Have we been looking at this all wrong, especially in the case of the Angels? All these years when they’ve missed postseason after postseason, it’s been an article of faith that faulty starting pitching has helped waste the prime of Mike Trout’s career. But all along it might have been the bullpen that let them down, because for much of the 2010s they were in the bottom third of the league in saves and in the upper third in blown saves.
So when Manager Joe Maddon suggests that the Angels’ 2022 bullpen (along with an expanded playoff format) might be the key to getting his team back to the postseason, it might not be mere springtime optimism. Signing Noah Syndergaard was a risk worth taking, but spending money on Aaron Loup, Ryan Tepera and Archie Bradley to go with Raisel Iglesias might be more efficient.
Maddon was in Anaheim 20 years ago, when the Angels won the franchise’s only World Series and started a near-decade run of success.

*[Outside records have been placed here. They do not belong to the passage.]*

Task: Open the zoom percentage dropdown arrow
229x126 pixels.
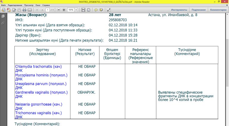Action: click(76, 10)
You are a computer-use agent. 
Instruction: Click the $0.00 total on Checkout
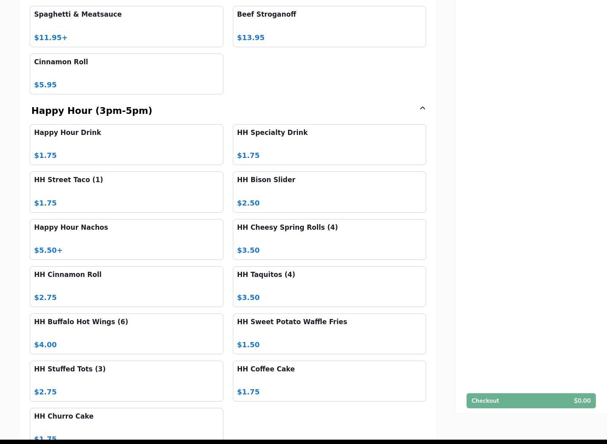coord(582,401)
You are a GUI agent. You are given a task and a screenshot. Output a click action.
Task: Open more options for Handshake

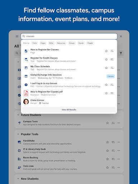click(x=119, y=142)
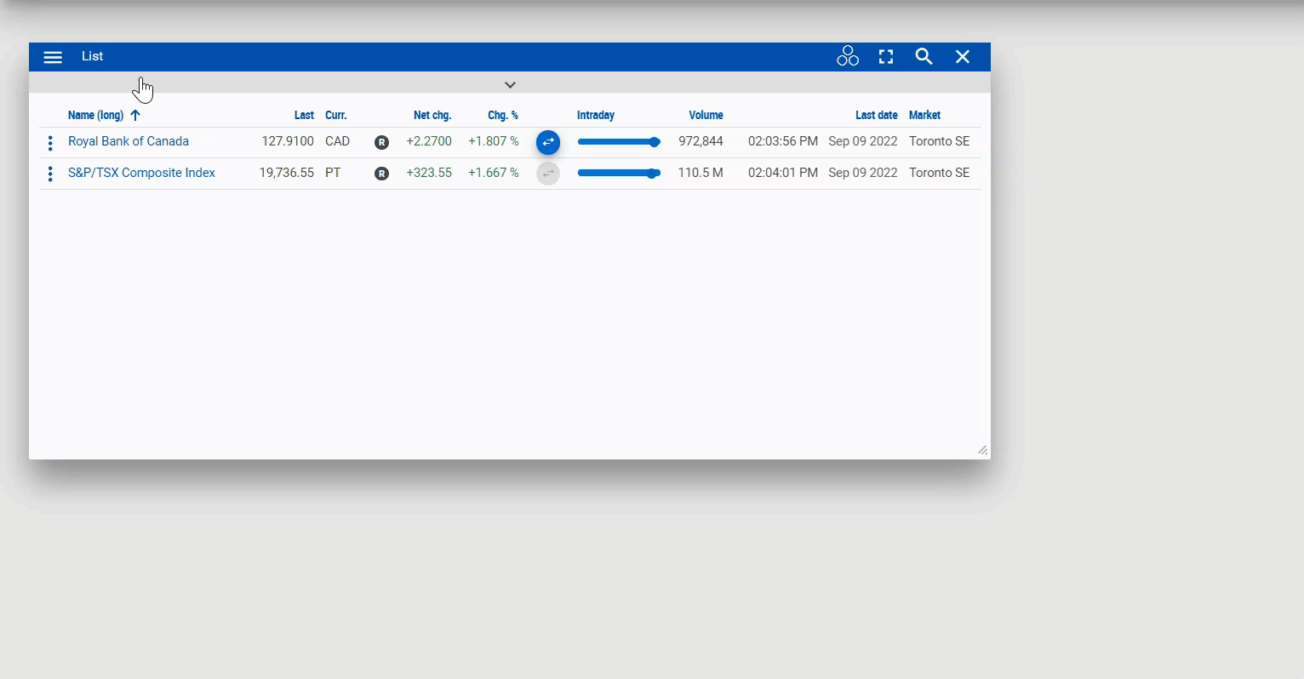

The X-factor then was a shutdown bullpen anchored by closer Troy Percival and backed up by Francisco Rodriguez, Scot Shields, Ben Weber and Brendan Donnelly, among others. The starters were OK. The relievers were dominant, and that was a championship formula.
These days, it’s a championship formula throughout baseball.
The Braves had a lights-out bullpen in 2021 and made it better in ’22 by stealing Kenley Jansen from the Dodgers. Julio Urías, Brusdar Graterol and Blake Treinen were key factors in the Dodgers’ 2020 championship run along with Jansen, Joe Kelly, Dylan Floro and Victor Gonzalez. The 2019 Washington Nationals bullpen was considered a weak link, but the Nats rode it to a title behind Sean Doolittle and Daniel Hudson (and cameos at key points from Stephen Strasburg and Max Scherzer).
The Dodgers are attempting to reconstruct a championship bullpen, and before Friday they were prepared to go without a specific closer. But by acquiring Craig Kimbrel and his 370 career saves from the White Sox they’ve altered that blueprint. In all likelihood, Manager Dave Roberts will still use his most potent weapon, Treinen, in high-leverage situations whenever they come up.
Meanwhile, the starting rotation appears to be Buehler, Urías, Clayton Kershaw and two days of bulk, at least until Dustin May is ready to return. That’s baseball in the 2020s.
Considering that most of the public heat Roberts gets is because of pitching decisions, and seeing that he went on record earlier this spring and guaranteed his team would win the World Series … well, the more quality starts from the Big Three, the better.